I’ve come to expect exorbitant displays of wealth from the Kardashian–Jenner–Barker–Gamble–Thompson–Disick clan to saturate my social feeds come Christmas time, usually in the form of chic holiday décor or the family’s annual A-list Christmas Eve party. This year, though, their holiday season extravagance was presented to me via a nine-minute Christmas gift haul video from none other than Alabama Barker. In it, she runs through the designer shoes, handbags, lingerie, and tech she received from her family members this year—items that are estimated to cost, in total, at least $200,000.

Holiday haul videos are nothing new; they were a mid-2010s YouTube staple, which I'd gleefully binge as a teen. And like Alabama's, they're typically prefaced with a semi-self-aware admission of privilege or a quick speech about gratitude. But Alabama’s (which has over 8 million views, a significant fraction of which came from me) stands out in the category for a few reasons. There’s her AAVE-inspired tendency to describe every gift as “nasty” (including in the now widely repeated phrase, “[This] with a Pucci outfit? Nasty.”). But there's also its context.

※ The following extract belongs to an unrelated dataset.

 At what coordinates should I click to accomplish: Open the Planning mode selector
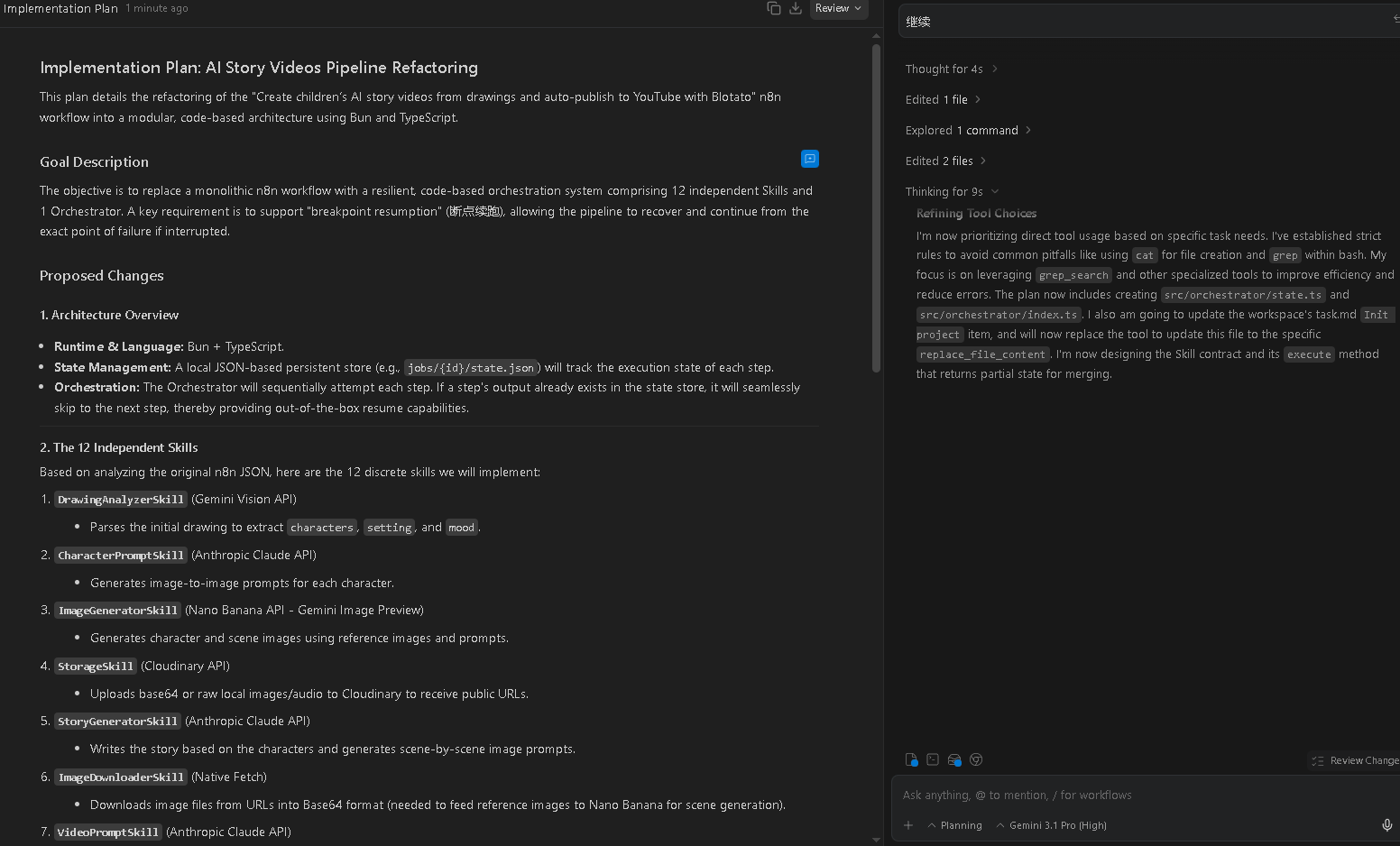point(954,825)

Today, the Kardashian machine seems at least vaguely aware that our country’s dire economic climate and waning enthusiasm for luxury spending make overt gift-flexing harder to pull off/reap likeability points from. As a family, especially post-Kim’s 2016 Paris robbery, they’ve leaned into subtler displays (like a Birkin tucked into slide four of an Instagram carousel). Which is why Alabama’s haul—in which she names one by one who gifted what—landed as a rare, candid wealth reveal from the clan. One that thousands of people have spent their post-holiday rot week dissecting.

The haul kicks off with Alabama admitting she’s lost multiple pairs of Hermès slides, which is why she’s especially grateful for Kris Jenner’s gift, a furry pair that goes for $1,250. Other highlights include a $3,000 Chanel bag from Kylie, a $2,990 Balenciaga bag from Kendall, and a bright pink Birkin from stepmom Kourtney (who, Alabama says, consulted Kylie about the kind of bag she would’ve wanted in her “King Kylie” era). That’s not to mention the Cartier jewelry, brand new computer, and Agent Provocateur lingerie that her father, Travis, also gifted, the latter choice raising eyebrows. (Apparently, Travis deferred all actual lingerie selection to Kourtney and an informed sales associate.)

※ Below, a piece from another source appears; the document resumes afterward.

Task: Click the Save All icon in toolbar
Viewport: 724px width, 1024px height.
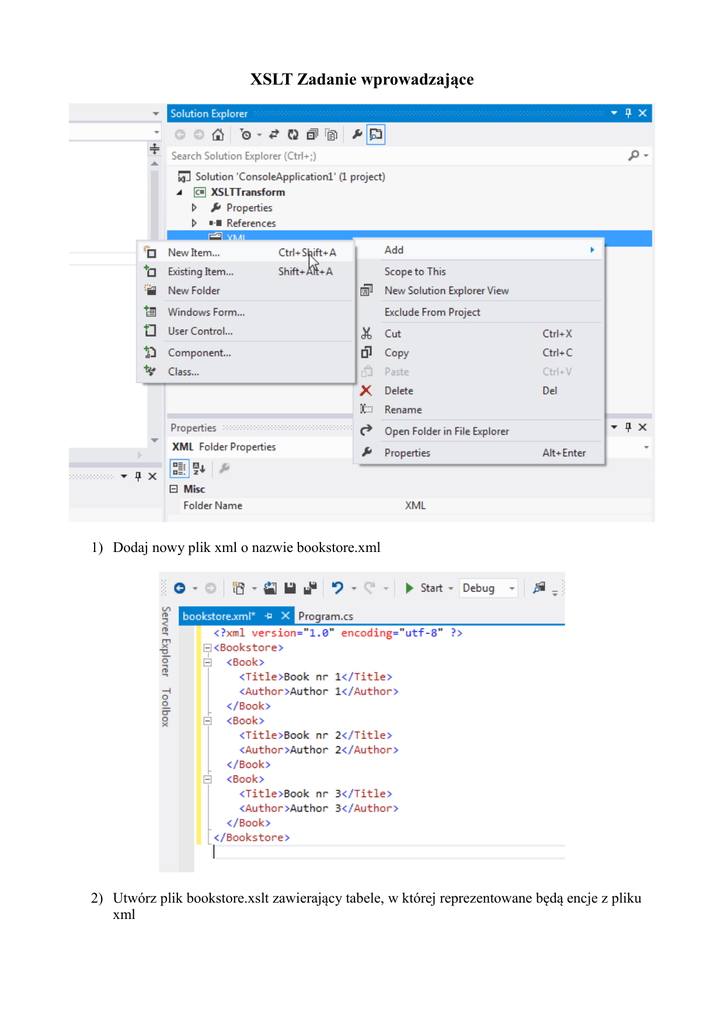Action: coord(310,589)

Missing from the haul was a gift from Oscar nominee/press tour maven Timothée Chalamet, Kylie’s boyfriend, though one revelatory gingerbread house photo suggested he spent the holidays with the entire family. (Which only fueled a wave of “the concept of Alabama and Timothée spending Christmas together” comments.)

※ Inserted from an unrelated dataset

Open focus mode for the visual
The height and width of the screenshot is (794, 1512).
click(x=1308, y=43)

One eagle-eyed user, Jose Zarate, went a step further with his haul reaction. He went ahead and researched the price tags on all the items Alabama received, in a video that now boasts twice as many views as the original haul. He was unable to track down every piece and could only find the secondhand pricing for many of the luxury handbags, but even so, the total he calculated was $164,082.

The findings inspired a (predictable) conversation about how the 1 percent spend, and what purpose the haul videos that flaunt it serve. “The rich aren’t being taxed enough,” and “Her whole Christmas haul is somebody’s annual salary,” quips were popular. I’ve seen many iterations of that reaction for as long as I’ve watched the genre (back when Olivia Jade was its preeminent artist), but now I’m more aware of the spectator’s role in the haul ecosystem. We can’t look away from the spending we can’t fathom because it confirms a suspicion: that the wealthy aren’t using their excess on anything useful, or even tasteful, depending on your opinion of the items themselves.

These videos are out of touch and probably unnecessary. But they’re also addictive. As are the price breakdowns that cut through the haze and let us compare extreme consumption to more practical luxuries: a house, a college tuition, maybe a couple of years' rent. To digest the frustration and discomfort we have with that truth, people default to reaction videos, item-by-item judgment, and maybe light comment-section mockery. If that’s a fair trade-off between the haves and the have-nots, who’s to say? But a critical view is a view just the same.